Marinho reforçou esperar a aprovação da proposta ainda no 1º semestre de 2026 e disse que o presidente da Câmara dos Deputados, Hugo Motta (Republicanos-PB), comprometeu-se a pautar a proposta desde que chegou ao comando da Casa. O ministro também elogiou a relatoria do deputado Augusto Coutinho (Republicanos-PE).
“O deputado Augusto Coutinho fez seu trabalho, fez seu relatório, na minha opinião, bastante equilibrado. Na opinião do governo, bastante equilibrado”, afirmou.
Em 20 de janeiro, uma reunião entre o governo do presidente Luiz Inácio Lula da Silva (PT) e a Amobitec (Associação Brasileira de Mobilidade e Tecnologia), que representa empresas como Uber e iFood, terminou sem uma resolução. O texto substitutivo segue como um entrave.

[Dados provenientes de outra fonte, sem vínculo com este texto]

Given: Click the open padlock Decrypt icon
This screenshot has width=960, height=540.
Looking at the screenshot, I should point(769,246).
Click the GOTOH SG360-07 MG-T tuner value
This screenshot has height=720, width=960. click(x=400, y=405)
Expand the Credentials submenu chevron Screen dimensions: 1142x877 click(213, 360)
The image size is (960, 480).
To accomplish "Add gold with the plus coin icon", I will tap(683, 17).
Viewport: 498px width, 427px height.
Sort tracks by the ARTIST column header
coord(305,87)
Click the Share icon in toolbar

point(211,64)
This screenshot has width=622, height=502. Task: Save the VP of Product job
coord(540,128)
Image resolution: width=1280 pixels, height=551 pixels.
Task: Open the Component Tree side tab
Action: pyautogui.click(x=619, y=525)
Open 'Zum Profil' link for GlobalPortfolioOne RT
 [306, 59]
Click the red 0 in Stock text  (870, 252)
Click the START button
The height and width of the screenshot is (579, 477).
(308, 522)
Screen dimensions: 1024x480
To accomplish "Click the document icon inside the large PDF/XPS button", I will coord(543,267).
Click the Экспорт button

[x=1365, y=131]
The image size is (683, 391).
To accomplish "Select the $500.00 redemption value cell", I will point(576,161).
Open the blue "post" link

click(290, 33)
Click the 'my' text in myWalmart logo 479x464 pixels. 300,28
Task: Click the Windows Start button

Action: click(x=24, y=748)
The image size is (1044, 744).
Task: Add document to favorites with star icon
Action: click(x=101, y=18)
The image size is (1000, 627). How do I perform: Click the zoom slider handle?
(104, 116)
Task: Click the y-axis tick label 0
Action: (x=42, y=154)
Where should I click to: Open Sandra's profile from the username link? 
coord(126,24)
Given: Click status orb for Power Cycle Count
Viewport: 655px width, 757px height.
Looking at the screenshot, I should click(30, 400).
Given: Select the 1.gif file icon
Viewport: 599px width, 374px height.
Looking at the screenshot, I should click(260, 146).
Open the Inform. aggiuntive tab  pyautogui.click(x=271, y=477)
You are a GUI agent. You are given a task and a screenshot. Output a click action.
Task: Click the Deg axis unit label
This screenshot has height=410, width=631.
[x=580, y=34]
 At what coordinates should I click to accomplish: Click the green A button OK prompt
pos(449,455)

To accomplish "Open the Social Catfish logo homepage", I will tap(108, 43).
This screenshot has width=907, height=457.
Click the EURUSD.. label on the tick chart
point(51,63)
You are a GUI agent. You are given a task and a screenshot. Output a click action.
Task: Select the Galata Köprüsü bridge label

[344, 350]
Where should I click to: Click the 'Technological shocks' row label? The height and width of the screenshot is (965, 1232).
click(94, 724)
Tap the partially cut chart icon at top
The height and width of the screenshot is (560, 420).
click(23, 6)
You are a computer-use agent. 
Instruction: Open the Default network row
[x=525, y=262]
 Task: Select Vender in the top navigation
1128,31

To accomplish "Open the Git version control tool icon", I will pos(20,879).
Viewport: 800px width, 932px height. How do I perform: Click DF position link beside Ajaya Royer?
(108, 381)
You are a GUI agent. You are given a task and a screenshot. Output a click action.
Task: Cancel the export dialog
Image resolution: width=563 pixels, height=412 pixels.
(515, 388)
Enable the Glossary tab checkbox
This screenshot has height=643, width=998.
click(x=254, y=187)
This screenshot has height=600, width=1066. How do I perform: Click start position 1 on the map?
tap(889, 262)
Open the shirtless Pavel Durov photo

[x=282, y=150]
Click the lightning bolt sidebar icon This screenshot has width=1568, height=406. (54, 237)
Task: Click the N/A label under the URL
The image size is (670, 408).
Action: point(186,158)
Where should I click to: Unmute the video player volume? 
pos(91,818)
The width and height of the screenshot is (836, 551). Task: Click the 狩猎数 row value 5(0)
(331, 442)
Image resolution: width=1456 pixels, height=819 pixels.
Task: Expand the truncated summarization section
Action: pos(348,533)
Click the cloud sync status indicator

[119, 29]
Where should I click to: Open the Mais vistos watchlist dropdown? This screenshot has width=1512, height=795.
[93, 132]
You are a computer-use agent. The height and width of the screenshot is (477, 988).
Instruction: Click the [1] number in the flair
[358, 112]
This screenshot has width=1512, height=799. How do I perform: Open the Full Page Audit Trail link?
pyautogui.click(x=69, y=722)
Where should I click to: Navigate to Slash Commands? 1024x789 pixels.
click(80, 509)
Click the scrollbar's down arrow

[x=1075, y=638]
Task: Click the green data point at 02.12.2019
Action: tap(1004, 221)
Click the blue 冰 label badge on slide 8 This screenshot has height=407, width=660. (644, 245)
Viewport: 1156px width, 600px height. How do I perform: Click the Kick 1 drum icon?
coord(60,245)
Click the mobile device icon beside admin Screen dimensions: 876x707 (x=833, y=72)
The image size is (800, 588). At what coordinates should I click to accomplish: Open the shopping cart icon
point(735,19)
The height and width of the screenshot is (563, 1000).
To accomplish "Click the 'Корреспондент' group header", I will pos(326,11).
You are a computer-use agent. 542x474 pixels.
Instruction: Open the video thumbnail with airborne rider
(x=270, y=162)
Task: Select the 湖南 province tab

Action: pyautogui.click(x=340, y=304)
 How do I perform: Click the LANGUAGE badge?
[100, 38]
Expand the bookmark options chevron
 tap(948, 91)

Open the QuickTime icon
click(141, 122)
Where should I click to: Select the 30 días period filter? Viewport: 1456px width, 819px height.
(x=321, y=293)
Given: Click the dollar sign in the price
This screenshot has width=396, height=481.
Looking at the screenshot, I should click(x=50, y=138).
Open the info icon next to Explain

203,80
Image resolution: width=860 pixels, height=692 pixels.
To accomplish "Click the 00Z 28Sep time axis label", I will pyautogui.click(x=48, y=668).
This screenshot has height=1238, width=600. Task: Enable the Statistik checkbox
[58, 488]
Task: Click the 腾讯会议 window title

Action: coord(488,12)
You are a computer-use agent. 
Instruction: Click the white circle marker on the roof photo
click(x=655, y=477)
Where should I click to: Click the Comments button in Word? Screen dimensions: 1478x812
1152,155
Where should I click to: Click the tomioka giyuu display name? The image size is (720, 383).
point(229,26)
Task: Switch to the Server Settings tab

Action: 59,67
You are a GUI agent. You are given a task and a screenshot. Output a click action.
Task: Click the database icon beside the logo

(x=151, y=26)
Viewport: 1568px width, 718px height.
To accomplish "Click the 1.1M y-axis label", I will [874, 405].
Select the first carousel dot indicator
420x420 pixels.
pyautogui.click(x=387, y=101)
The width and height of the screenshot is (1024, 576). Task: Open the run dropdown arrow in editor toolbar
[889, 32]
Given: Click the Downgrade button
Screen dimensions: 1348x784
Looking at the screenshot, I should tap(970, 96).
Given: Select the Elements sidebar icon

Segundo o ministro, é compreensível que as empresas atuarão para mexer na proposta. “O pior dos mundos é continuar do jeito que está com a insegurança jurídica que persiste na sociedade, nas relações entre trabalhadores, empregadores e governo”, disse. Ele afirmou esperar que o texto seja pautado já no retorno do Legislativo, em fevereiro.
No seu entendimento, a análise da proposta que põe fim à escala 6 X 1 também pode ser analisada no 1º semestre.
PROGRAMA DE ALIMENTAÇÃO DO TRABALHADOR
Luiz Marinho também comentou o fato de algumas empresas do setor de alimentação terem obtido liminares contra o decreto do governo federal para regulamentar o PAT (Programa de Alimentação do Trabalhador).
“É um direito do esperneante. Sempre é permitido espernear à vontade, mas liminares são feitas para serem derrubadas no Judiciário”, declarou. Em tom crítico, disse que alguns magistrados têm “leitura rasa” sobre o assunto.